Thursday, July 03, 2008

Tablada v. Thomas, No. 07-35538 (7-3-08). How to calculate "good time" shows BOP at its worst. Should good time of 54 days a year (85%) be calculated on the sentence imposed (the measurement used for example in calculating criminal history scores) or rather on the time actually served. The former is easy; the latter is complicated. The former gives a few days break to inmates; the latter takes the harshest interpretation possible. The former saves the government millions of dollars annually; the latter costs millions. Yet, under the deference given to agencies, the BOP interpretation continues because BOP is supposed to have the expertise. A number of challenges have been raised against the calculations, all of which have been denied by the 9th. Here, petitioner argues that because BOP never complied with the APA requirement to articulate a rational basis for its interpretative decision, it should be struck down.

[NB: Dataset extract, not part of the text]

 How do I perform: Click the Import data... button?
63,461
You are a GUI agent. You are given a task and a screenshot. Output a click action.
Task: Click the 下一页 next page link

The BOP concedes the procedural infirmity, but argues that business should continue as usual. The 9th (Gutierrez joined by Berzon and Bea) agree. It would be too much trouble essentially to change the calculations, and the interpretation is somewhat rational, and has been applied even-handedly. The 9th finds the BOP's approach as outlined in its policy statements persuasive, and so denies the petition. The BOP will fix the procedural remedy. In the meantime, inmates languish for a not unreasonable agency interpretation.